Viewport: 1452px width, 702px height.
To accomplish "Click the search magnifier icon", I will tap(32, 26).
...
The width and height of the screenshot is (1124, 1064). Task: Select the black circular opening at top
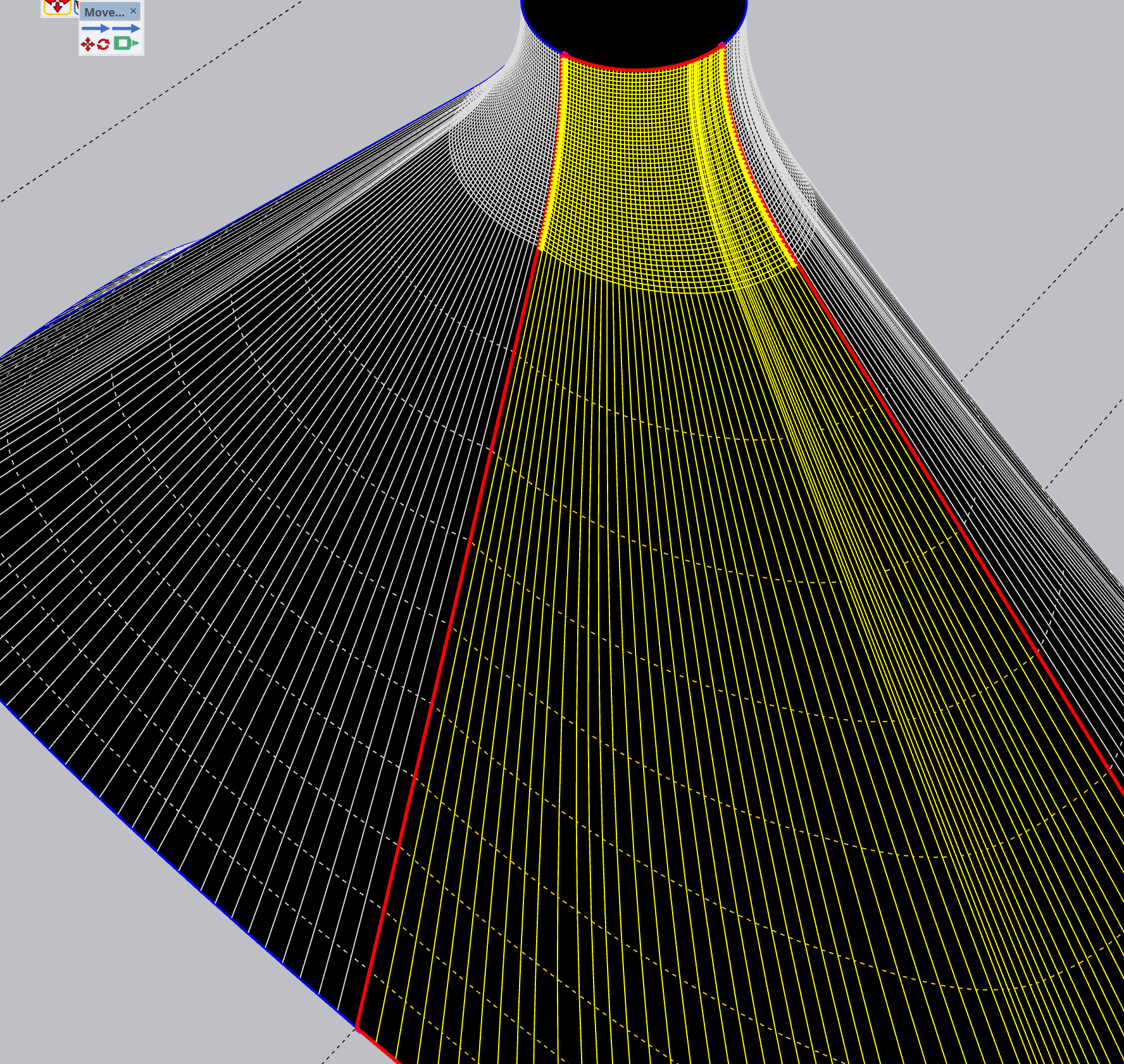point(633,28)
==
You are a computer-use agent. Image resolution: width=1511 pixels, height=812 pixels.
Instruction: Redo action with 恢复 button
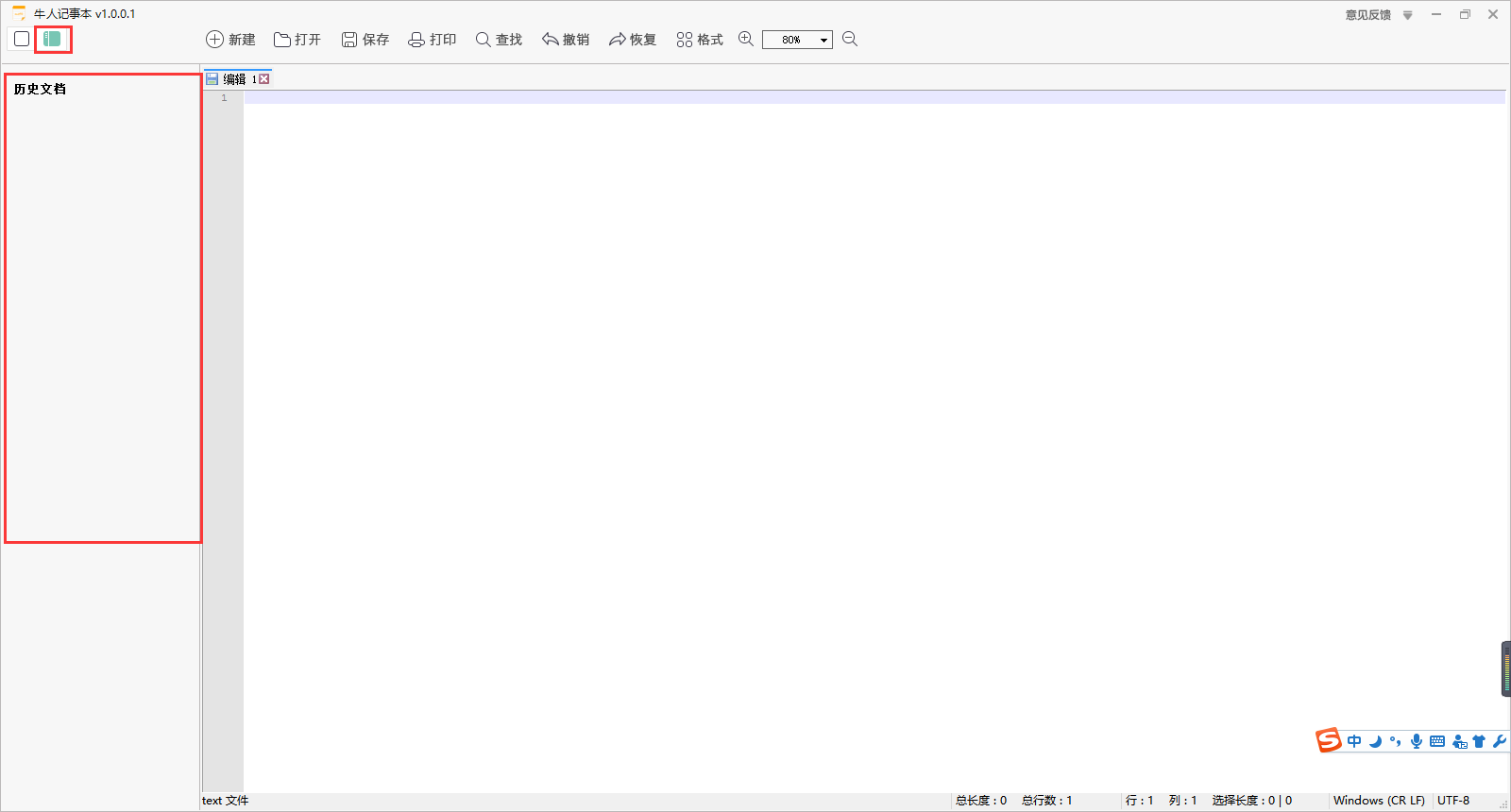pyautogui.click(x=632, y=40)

**Exercise:** Duplicate the records between the line holding "Viewport: 1452px width, 702px height." and the line holding "will tap(32, 26).", inclusive.

**Expected output:**
Viewport: 1452px width, 702px height.
To accomplish "Click the search magnifier icon", I will tap(32, 26).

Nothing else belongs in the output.